From the records below, print only the part that opens with the line containing "Click the white bullet dot before Hello!" and closes with the line containing "You are a computer-use"; omit the pictures.

→ **DATA FOR THIS TASK**:
*** Block opens ***

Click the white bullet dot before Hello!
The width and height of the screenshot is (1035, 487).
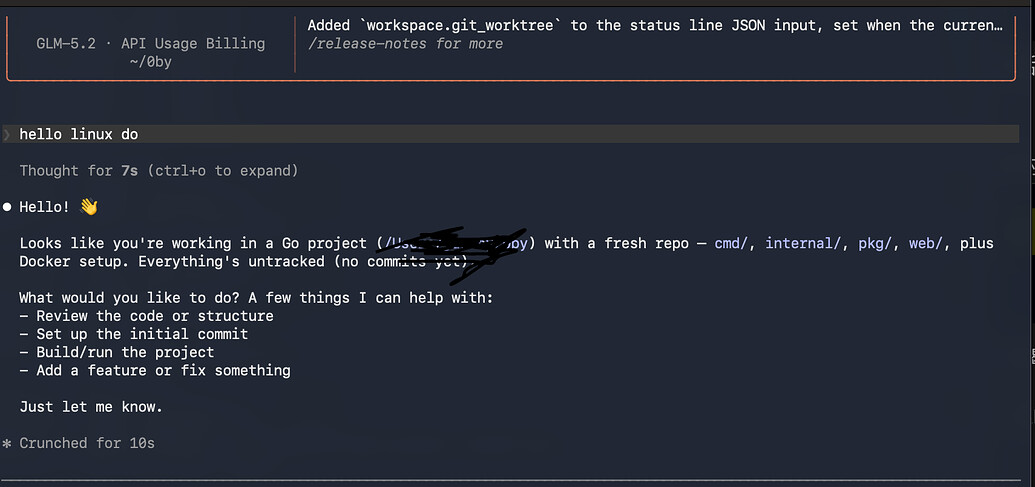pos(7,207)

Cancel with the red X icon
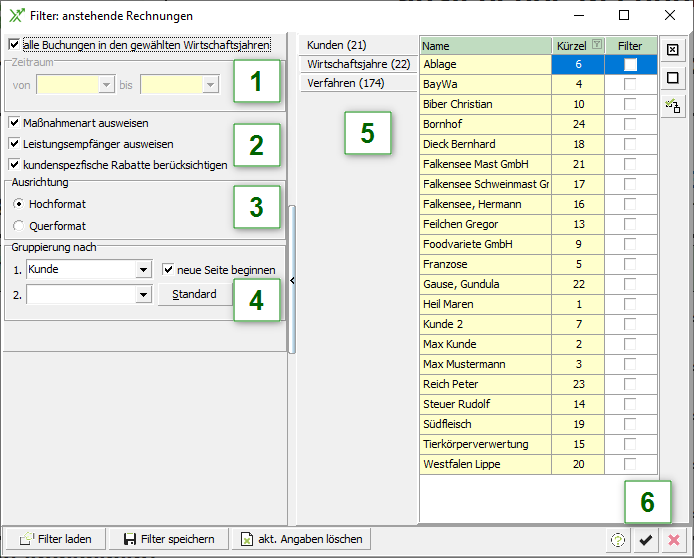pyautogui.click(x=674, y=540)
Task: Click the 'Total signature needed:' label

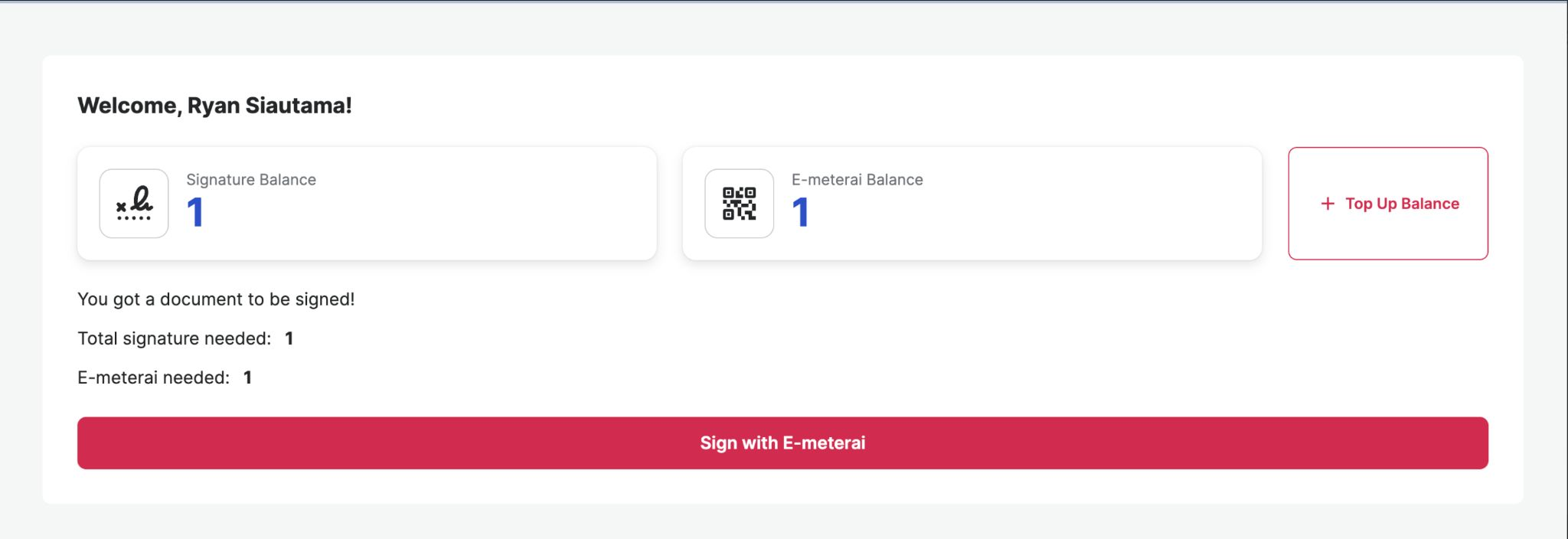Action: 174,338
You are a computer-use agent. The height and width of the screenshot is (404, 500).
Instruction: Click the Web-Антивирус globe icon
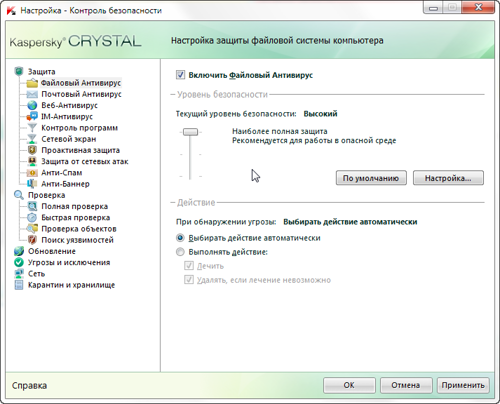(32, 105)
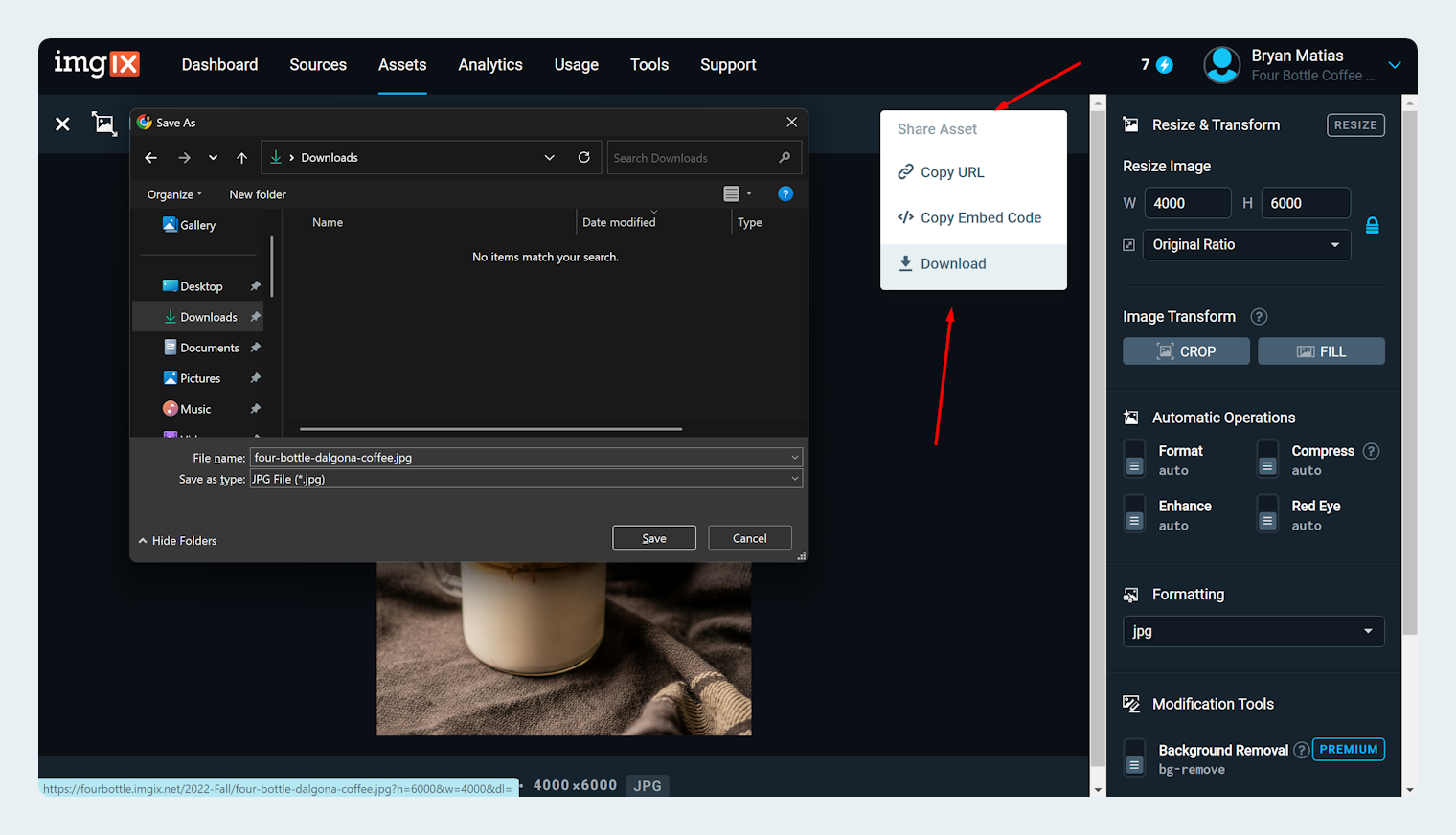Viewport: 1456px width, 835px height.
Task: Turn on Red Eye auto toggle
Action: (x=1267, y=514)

*** Block closes ***
*** Block opens ***

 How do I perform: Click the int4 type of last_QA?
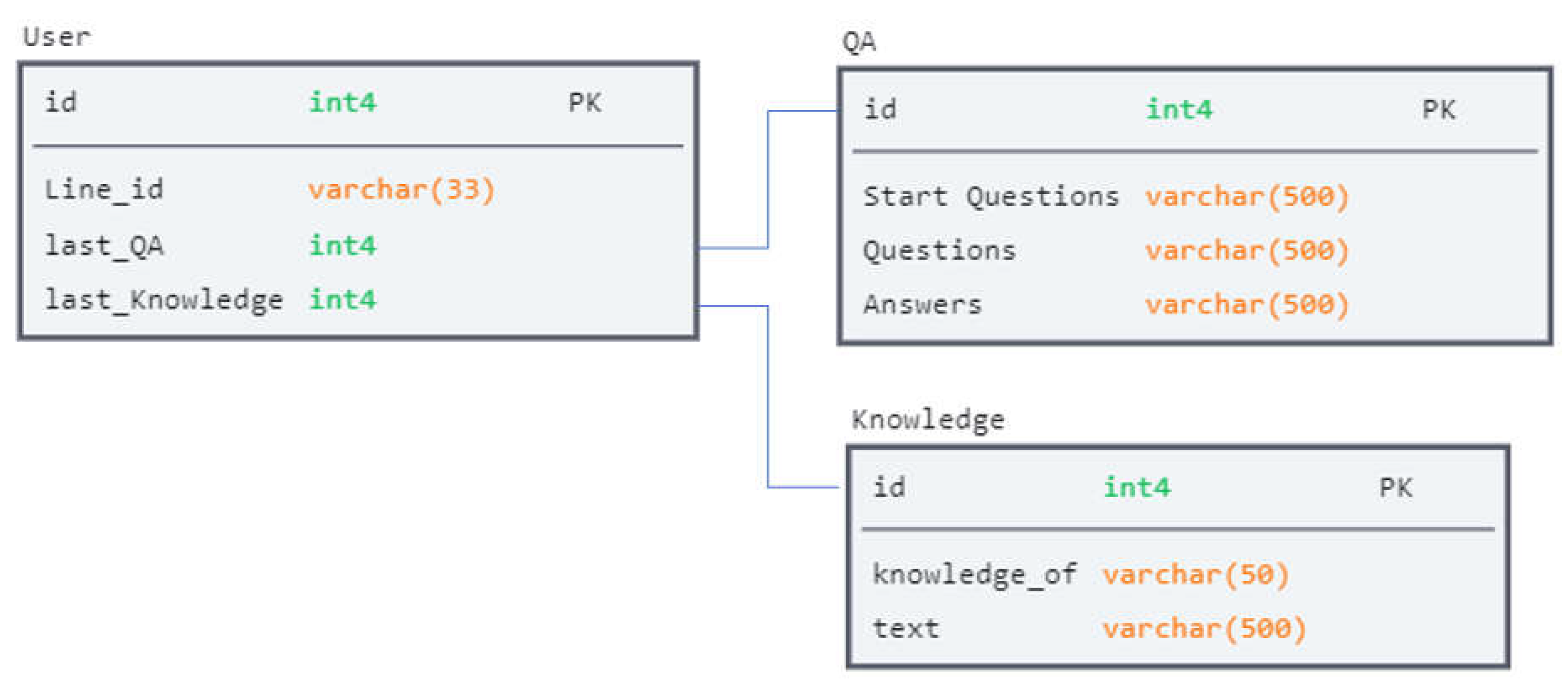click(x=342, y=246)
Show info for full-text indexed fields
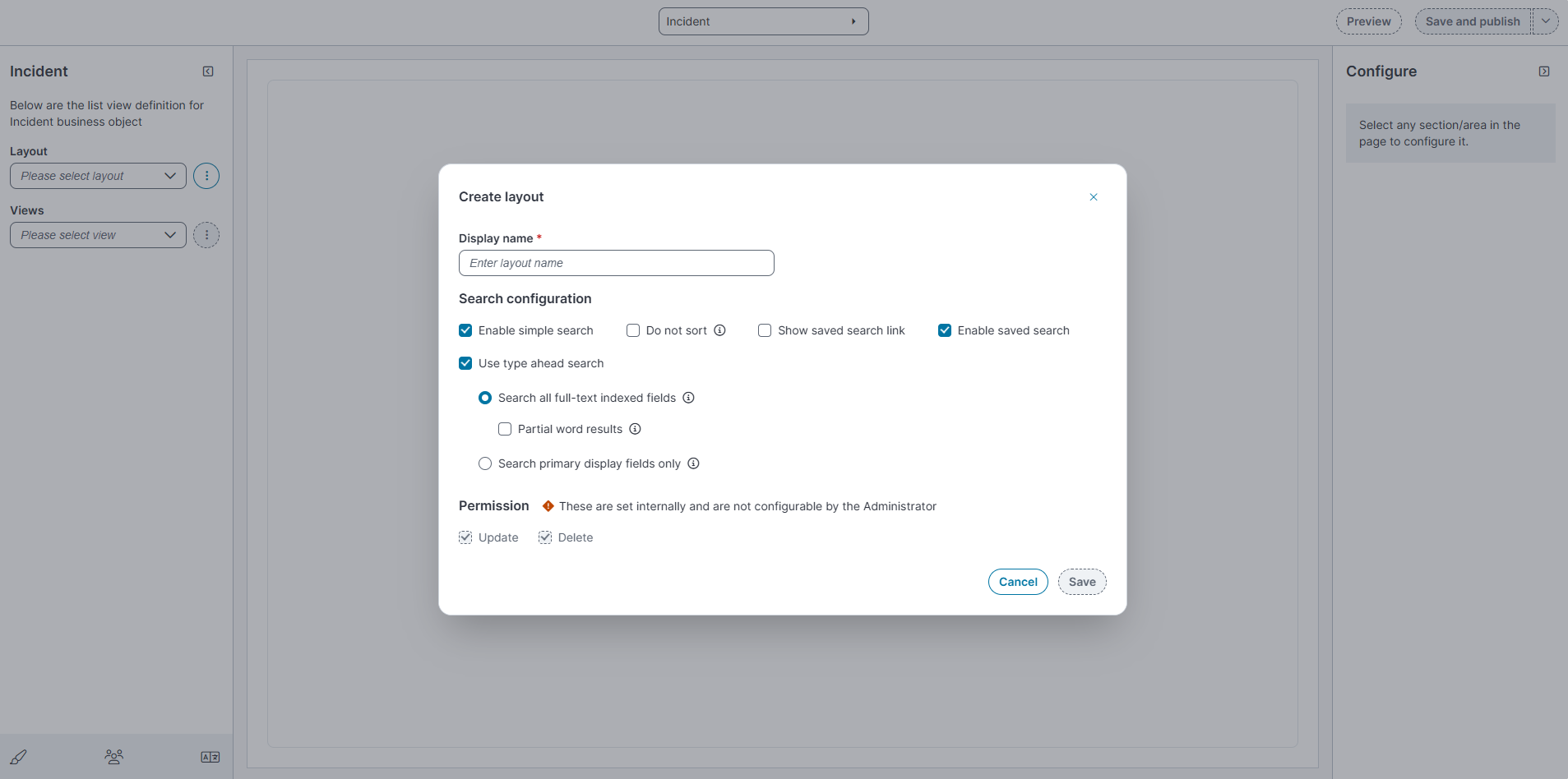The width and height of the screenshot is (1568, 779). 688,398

*** Block closes ***

→ **RESPONSE**:
Click the white bullet dot before Hello!
The width and height of the screenshot is (1035, 487).
pos(7,207)

Cancel with the red X icon
pyautogui.click(x=674, y=540)
Task: Click the 'Total signature needed:' label

Action: 174,338
You are a computer-use agent. The height and width of the screenshot is (404, 500).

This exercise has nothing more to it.